Denmark: c/o Musvitvej 4, 3660 Stenløse

**Drop me a line**

*What are you working on just now? Can I help you, and can you help me? *

**About me**

Learning statistics. Doing statistics. Freelance since 2005. Dane. Living in Spain. With my Spanish wife and two children.

**Connect with me**

**What they say**

20 years in sales, analysis, journalism and startups. See what my customers and partners say about me.

Do you mind if I quote a few of your articles as long as I provide credit

and sources back to your site? My blog site is in the exact same niche as yours and my users would

genuinely benefit from a lot of the information you provide here.

Please let me know if this alright with you.
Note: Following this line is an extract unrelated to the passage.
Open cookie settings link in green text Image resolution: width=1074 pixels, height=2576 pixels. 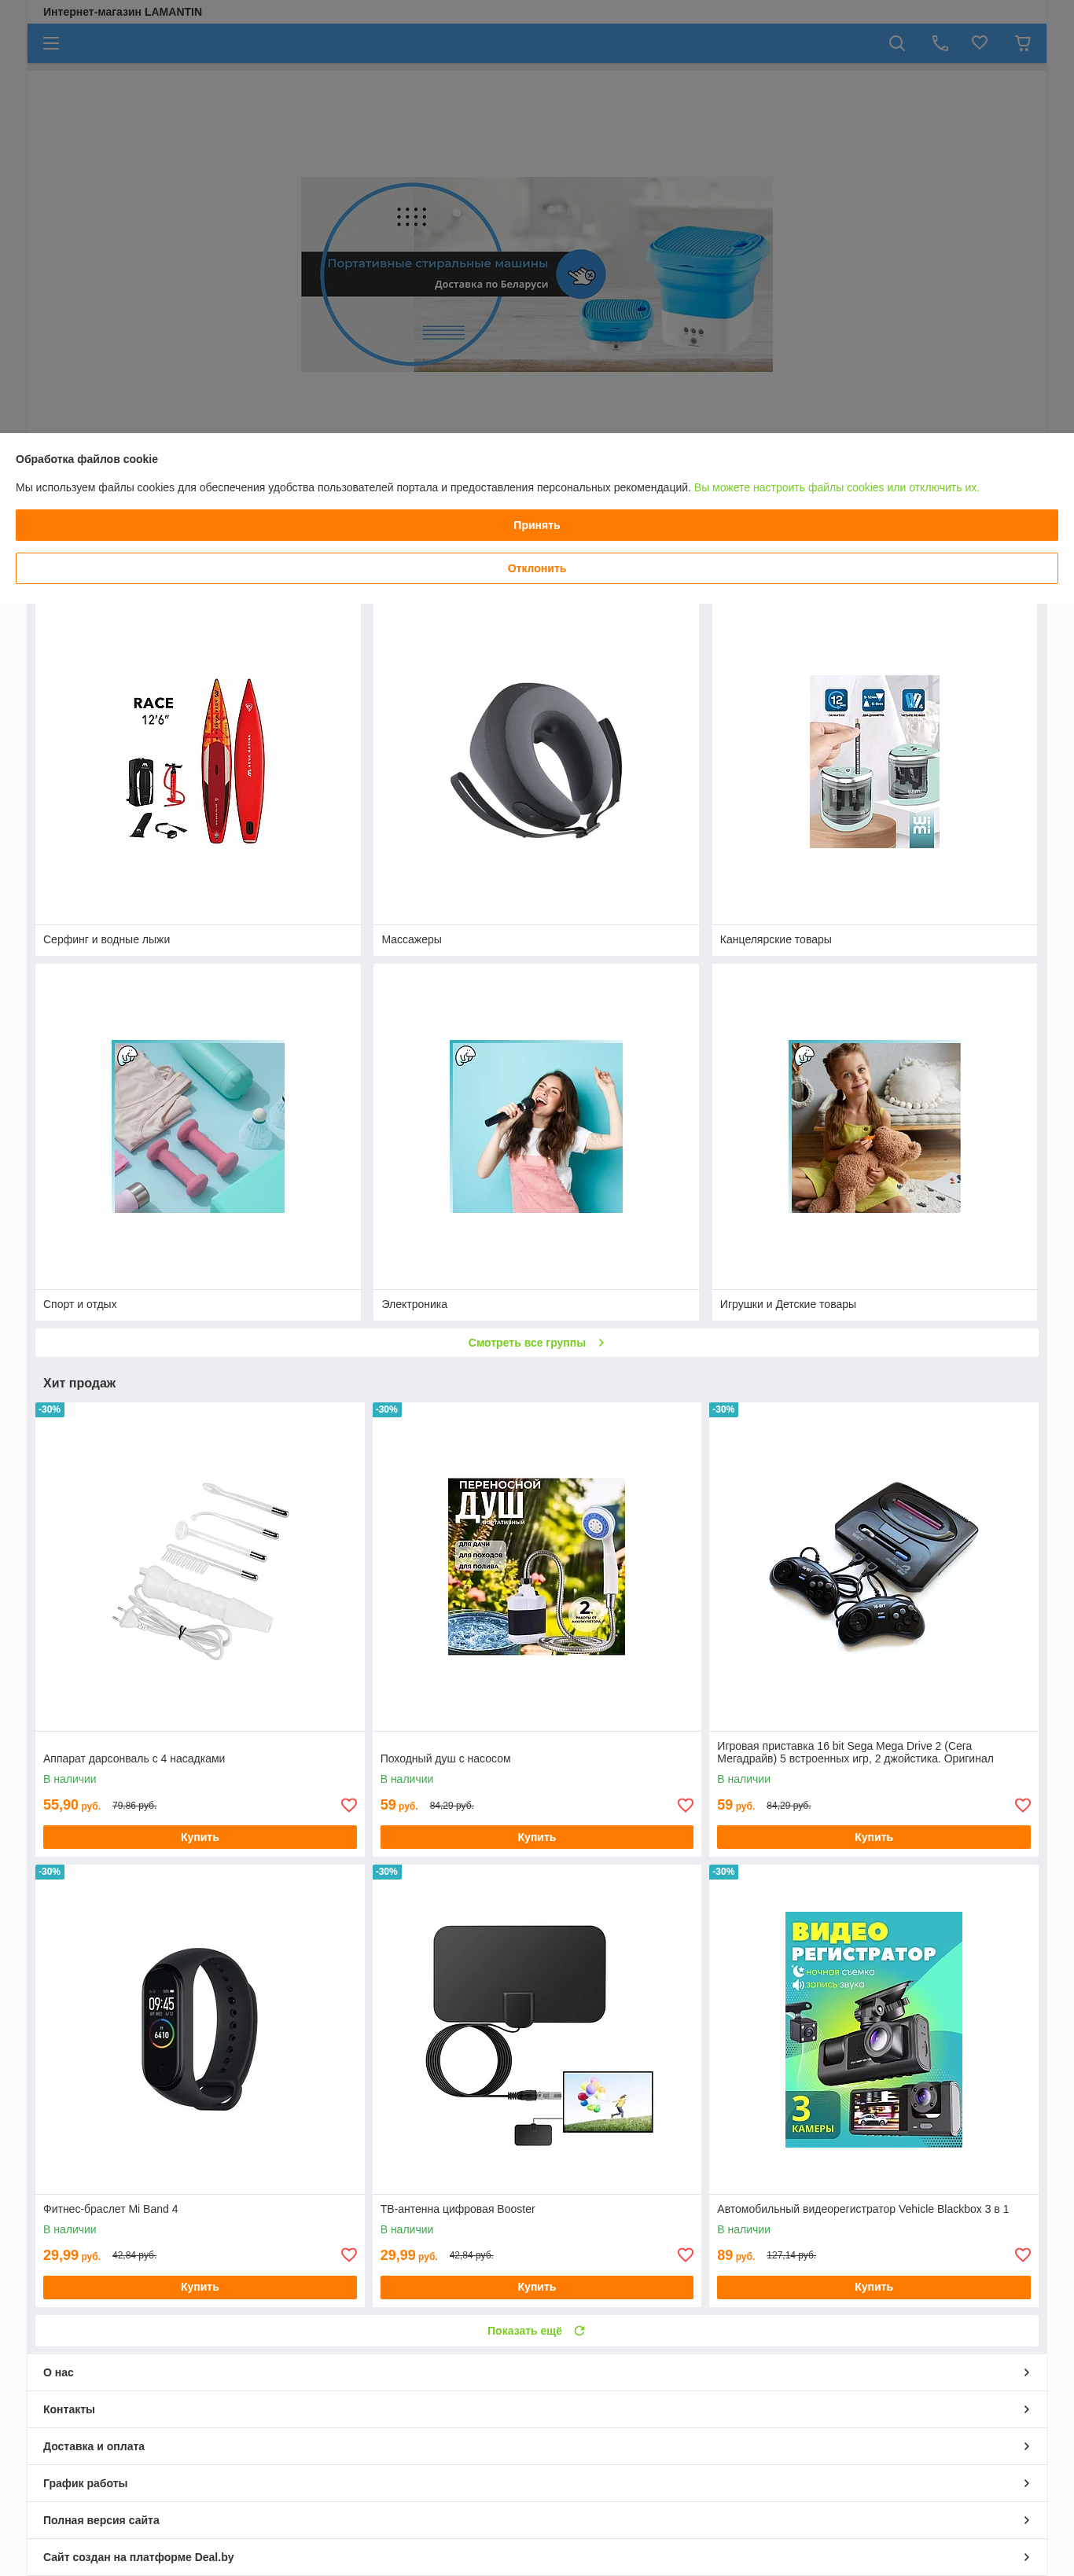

Thank

you!

Hi there, yeah this paragraph is genuinely good and I have learned lot of things from it on the topic of blogging.

thanks.

With havin so much written content do you ever run into

any problems of plagorism or copyright violation? My site has a lot of unique content I’ve

either authored myself or outsourced but it appears a lot of it is

popping it up all over the internet without my agreement.

Do you know any methods to help reduce content from being

ripped off? I’d certainly appreciate it.

Hey would you mind sharing which blog platform you’re using?

I’m looking to start my own blog soon but I’m having a hard

time selecting between BlogEngine/Wordpress/B2evolution and Drupal.

The reason I ask is because your design and style

seems different then most blogs and I’m looking for something unique.

P.S Apologies for being off-topic but I had to ask!

Mas o que nem todo planeta sabe é que o gengibre também deve aumentar o metabolismo em mais ou menos

20%, o que ajuda a emagrecer. https://sites.google.com/view/orlistat-emagrece-bula-preco/in%C3%ADcio

Hi there, I found your blog by means of Google

while looking for a related matter, your site came up, it looks good.

I’ve bookmarked it in my google bookmarks.

Hello there, just became aware of your blog via Google, and located that

it’s really informative. I am gonna be careful for brussels.

I will appreciate if you happen to proceed this in future.

A lot of other folks will likely be benefited from your writing.

Cheers!

Hello There. I found your blog using msn. This is

an extremely well written article. I’ll make sure to bookmark it

and come back to read more of your useful info. Thanks for the post.

I’ll definitely return.

Having read this I thought it was really enlightening.

I appreciate you taking the time and energy to put this content together.

I once again find myself personally spending way too much time both reading and leaving comments.

But so what, it was still worth it!

Thanks very nice blog!

Link exchange is nothing else however it is just placing the other

person’s web site link on your page at suitable place and other person will also do same in support of you.

I loved as much as you will receive carried out right here.

The sketch is tasteful, your authored subject matter stylish.

nonetheless, you command get got an impatience over that you wish be delivering

the following. unwell unquestionably come further formerly again since

exactly the same nearly very often inside case you shield this hike.

Wonderful post! We are linking to this particularly great post on our site.

Keep up the good writing.

Hello colleagues, its wonderful piece of writing about cultureand entirely explained,

keep it up all the time.

Usually I don’t learn post on blogs, however I wish to say that this write-up very forced me to take

a look at and do it! Your writing style has been surprised

me. Thank you, quite nice post.

I needed to thank you for this very good read!! I absolutely loved every little bit of it.

I’ve got you book marked to look at new things you post…

What’s up, just wanted to mention, I loved this article.

It was practical. Keep on posting!

Hello there! I could have sworn I’ve been to

this website before but after browsing through some of the post I realized it’s

new to me. Nonetheless, I’m definitely happy I found it

and I’ll be bookmarking and checking back often!